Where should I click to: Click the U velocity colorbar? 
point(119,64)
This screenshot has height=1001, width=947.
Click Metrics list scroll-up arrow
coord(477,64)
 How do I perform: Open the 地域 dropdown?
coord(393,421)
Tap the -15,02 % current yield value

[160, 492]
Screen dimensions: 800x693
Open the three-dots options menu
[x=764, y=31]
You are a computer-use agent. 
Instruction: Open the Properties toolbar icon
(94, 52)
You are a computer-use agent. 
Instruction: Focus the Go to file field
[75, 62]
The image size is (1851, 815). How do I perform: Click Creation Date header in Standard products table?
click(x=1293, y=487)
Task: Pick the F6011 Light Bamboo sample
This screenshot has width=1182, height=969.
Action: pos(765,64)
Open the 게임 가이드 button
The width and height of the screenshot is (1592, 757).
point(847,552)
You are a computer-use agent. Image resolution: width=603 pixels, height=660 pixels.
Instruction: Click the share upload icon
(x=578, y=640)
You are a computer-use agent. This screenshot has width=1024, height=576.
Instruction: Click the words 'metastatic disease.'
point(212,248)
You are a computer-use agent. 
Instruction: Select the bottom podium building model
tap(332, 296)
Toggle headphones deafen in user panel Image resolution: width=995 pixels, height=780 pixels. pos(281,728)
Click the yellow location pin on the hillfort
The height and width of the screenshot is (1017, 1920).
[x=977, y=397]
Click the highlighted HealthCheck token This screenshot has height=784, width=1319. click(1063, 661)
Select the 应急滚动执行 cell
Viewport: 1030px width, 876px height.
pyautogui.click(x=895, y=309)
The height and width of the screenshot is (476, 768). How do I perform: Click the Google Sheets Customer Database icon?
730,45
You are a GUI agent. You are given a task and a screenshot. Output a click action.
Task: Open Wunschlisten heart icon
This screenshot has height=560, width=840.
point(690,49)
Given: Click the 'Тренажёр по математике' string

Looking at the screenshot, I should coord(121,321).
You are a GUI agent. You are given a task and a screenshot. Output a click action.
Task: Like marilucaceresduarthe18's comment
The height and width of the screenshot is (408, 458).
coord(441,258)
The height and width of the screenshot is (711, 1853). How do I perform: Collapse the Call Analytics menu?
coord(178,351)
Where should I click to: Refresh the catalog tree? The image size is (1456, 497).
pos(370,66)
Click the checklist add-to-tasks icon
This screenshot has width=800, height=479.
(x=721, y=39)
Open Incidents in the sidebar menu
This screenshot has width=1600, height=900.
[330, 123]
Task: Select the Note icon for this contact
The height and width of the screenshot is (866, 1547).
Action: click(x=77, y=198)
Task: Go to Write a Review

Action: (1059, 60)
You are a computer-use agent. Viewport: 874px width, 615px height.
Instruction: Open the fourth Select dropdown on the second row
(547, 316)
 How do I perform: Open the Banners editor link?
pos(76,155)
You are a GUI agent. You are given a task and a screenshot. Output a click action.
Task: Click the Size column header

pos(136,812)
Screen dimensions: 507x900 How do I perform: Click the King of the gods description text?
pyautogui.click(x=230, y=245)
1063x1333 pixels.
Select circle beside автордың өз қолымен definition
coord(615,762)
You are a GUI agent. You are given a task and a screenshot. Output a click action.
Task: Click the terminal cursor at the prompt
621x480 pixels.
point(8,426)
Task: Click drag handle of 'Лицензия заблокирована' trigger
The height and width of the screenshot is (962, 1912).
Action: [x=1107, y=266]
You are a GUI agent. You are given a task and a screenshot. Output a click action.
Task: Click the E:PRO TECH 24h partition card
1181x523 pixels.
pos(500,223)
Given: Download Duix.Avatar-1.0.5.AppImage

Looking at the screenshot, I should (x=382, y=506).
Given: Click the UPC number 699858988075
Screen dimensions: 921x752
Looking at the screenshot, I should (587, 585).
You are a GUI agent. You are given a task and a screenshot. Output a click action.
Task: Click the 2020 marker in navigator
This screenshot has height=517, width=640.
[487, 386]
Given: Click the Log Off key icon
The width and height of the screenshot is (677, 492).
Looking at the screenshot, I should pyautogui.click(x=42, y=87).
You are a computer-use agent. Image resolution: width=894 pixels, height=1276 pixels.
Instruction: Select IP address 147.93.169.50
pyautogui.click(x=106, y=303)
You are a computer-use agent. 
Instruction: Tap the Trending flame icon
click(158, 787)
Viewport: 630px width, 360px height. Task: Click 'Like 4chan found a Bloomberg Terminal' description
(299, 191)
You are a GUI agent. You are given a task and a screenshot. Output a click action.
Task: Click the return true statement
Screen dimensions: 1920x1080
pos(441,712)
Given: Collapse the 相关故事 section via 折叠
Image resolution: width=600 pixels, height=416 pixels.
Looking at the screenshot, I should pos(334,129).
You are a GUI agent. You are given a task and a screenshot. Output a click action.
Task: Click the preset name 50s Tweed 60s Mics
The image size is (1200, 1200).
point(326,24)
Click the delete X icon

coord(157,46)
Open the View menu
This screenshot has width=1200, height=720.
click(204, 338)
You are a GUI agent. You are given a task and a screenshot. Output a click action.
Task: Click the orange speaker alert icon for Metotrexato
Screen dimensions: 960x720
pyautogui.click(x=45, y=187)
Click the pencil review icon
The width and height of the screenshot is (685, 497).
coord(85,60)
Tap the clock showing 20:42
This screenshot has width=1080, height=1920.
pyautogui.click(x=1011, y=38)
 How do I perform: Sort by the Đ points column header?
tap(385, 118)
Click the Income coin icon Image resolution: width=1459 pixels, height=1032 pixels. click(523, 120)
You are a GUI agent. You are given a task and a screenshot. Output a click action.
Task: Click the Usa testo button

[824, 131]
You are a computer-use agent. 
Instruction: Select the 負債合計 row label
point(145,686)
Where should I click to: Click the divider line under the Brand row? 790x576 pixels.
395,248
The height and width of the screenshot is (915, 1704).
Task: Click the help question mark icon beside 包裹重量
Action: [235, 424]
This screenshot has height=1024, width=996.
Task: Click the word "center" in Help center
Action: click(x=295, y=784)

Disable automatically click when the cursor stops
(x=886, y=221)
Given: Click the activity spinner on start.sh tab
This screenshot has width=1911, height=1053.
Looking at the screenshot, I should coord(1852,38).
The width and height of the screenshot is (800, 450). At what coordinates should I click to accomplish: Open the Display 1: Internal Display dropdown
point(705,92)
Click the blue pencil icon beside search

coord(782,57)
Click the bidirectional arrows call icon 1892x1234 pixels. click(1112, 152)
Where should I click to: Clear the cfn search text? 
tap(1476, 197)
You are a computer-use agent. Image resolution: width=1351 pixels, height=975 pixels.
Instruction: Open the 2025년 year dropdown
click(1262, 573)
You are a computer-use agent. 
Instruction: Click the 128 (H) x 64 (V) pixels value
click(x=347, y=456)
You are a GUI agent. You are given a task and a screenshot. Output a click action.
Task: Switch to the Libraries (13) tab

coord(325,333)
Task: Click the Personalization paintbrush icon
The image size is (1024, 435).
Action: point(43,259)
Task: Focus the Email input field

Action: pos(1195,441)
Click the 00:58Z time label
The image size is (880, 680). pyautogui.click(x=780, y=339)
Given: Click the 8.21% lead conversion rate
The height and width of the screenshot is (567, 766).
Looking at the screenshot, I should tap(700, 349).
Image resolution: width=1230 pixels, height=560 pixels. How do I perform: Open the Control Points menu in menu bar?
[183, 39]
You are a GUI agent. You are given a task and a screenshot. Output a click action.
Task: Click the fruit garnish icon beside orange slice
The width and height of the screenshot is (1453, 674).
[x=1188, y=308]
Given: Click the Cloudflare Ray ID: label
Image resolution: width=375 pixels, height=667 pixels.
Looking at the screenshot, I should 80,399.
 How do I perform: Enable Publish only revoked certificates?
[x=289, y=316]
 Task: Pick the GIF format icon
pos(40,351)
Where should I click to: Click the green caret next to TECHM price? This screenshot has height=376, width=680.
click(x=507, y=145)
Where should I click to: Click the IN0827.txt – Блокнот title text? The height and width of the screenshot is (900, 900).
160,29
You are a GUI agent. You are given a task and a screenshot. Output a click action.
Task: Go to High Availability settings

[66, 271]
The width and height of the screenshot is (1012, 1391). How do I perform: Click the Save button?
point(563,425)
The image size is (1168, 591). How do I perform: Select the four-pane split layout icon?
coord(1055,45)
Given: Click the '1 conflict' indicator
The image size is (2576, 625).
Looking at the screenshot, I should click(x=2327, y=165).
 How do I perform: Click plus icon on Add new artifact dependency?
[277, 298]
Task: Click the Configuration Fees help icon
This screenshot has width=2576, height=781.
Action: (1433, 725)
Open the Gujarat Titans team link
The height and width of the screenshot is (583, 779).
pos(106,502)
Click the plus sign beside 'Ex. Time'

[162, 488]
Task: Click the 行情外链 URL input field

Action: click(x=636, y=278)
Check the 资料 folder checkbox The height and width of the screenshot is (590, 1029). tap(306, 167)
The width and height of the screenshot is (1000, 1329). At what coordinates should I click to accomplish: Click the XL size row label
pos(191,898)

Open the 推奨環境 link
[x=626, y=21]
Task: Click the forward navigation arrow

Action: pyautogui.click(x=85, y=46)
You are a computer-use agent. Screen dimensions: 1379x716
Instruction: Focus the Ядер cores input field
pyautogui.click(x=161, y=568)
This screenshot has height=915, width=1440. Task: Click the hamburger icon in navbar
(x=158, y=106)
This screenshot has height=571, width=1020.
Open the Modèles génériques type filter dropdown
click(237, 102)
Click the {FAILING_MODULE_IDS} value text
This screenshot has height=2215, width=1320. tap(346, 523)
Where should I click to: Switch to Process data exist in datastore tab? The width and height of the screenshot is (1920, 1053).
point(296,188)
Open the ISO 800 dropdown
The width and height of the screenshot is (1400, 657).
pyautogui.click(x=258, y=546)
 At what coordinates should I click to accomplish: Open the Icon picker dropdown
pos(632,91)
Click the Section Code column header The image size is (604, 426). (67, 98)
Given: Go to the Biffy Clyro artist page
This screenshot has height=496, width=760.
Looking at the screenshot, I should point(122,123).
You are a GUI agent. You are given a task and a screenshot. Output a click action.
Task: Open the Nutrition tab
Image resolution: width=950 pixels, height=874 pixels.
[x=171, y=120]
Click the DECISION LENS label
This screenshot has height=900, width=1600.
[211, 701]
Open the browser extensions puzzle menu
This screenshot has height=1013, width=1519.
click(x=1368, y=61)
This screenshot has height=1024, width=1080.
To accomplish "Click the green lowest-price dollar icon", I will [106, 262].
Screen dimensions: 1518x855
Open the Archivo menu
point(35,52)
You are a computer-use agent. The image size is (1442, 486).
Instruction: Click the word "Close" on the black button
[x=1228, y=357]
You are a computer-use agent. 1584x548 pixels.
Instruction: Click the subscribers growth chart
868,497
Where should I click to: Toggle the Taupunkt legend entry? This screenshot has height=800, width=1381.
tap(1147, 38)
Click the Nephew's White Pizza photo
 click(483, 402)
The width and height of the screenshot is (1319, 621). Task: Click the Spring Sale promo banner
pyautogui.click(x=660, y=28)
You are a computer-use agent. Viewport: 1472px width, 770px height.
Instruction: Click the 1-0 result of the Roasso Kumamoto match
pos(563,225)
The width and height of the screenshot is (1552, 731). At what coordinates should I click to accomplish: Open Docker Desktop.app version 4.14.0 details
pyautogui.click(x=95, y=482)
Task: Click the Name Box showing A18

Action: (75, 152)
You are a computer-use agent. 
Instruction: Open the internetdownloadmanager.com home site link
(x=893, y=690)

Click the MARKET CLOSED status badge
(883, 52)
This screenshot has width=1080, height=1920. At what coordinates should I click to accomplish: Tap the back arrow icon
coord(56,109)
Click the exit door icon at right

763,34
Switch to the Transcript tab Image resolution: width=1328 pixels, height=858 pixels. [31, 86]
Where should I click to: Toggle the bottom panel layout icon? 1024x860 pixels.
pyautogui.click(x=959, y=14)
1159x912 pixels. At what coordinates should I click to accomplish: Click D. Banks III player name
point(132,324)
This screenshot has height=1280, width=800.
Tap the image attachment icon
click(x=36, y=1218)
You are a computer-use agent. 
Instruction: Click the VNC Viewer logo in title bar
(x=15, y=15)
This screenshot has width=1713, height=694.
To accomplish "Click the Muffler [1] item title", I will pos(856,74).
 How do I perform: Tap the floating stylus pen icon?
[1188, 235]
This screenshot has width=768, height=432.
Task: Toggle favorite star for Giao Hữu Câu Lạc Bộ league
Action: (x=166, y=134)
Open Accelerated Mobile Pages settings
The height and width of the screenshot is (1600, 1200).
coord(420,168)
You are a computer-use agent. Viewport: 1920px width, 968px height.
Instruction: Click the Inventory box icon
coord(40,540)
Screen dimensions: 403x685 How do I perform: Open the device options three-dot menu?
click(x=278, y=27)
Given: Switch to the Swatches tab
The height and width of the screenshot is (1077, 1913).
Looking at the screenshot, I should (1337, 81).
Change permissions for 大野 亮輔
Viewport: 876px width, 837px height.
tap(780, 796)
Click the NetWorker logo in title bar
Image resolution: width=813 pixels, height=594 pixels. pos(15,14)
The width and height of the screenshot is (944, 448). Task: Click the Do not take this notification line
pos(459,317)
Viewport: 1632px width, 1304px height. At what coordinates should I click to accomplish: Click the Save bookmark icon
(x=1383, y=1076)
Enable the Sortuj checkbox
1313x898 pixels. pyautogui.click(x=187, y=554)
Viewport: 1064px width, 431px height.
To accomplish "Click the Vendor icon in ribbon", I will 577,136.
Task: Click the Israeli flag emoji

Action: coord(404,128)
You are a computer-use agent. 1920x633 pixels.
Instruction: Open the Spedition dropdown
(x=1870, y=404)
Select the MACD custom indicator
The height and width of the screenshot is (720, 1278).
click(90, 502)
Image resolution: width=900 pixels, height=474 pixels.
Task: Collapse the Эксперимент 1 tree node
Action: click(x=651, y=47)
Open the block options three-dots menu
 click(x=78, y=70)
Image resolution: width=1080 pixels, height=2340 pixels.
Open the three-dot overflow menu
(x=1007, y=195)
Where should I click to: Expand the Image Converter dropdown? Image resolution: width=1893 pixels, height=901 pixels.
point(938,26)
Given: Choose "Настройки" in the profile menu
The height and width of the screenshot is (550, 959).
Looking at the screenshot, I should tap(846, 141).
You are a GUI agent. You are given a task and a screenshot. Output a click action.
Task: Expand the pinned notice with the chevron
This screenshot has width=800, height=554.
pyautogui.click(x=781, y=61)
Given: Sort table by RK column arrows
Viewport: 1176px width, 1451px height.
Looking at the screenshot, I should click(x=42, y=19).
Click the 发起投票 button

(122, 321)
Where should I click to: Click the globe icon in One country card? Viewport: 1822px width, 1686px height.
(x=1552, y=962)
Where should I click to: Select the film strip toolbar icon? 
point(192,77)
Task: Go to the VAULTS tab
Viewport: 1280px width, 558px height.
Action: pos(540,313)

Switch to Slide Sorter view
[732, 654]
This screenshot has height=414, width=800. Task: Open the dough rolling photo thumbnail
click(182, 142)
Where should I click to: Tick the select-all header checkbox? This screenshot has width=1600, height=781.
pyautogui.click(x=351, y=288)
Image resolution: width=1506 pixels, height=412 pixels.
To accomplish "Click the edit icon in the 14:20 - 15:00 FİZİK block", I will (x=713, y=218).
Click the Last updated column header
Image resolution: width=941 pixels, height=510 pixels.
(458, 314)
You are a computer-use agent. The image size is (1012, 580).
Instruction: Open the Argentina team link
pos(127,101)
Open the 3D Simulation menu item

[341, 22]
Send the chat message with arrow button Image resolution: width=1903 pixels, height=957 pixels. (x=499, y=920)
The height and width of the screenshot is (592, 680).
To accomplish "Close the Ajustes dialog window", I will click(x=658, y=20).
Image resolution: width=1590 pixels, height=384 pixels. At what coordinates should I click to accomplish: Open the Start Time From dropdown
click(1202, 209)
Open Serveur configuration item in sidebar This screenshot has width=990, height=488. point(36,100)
========================================================================
What you are asked to do: Return exactly, and only, the lines above starting at the line that contains "Open the 推奨環境 link" and ending at the line that contains "Given: Go to the Biffy Clyro artist page".

Response to the exercise:
Open the 推奨環境 link
[x=626, y=21]
Task: Click the forward navigation arrow

Action: pyautogui.click(x=85, y=46)
You are a computer-use agent. Screen dimensions: 1379x716
Instruction: Focus the Ядер cores input field
pyautogui.click(x=161, y=568)
This screenshot has height=915, width=1440. Task: Click the hamburger icon in navbar
(x=158, y=106)
This screenshot has height=571, width=1020.
Open the Modèles génériques type filter dropdown
click(237, 102)
Click the {FAILING_MODULE_IDS} value text
This screenshot has height=2215, width=1320. tap(346, 523)
Where should I click to: Switch to Process data exist in datastore tab? The width and height of the screenshot is (1920, 1053).
point(296,188)
Open the ISO 800 dropdown
The width and height of the screenshot is (1400, 657).
pyautogui.click(x=258, y=546)
 At what coordinates should I click to accomplish: Open the Icon picker dropdown
pos(632,91)
Click the Section Code column header The image size is (604, 426). (67, 98)
Given: Go to the Biffy Clyro artist page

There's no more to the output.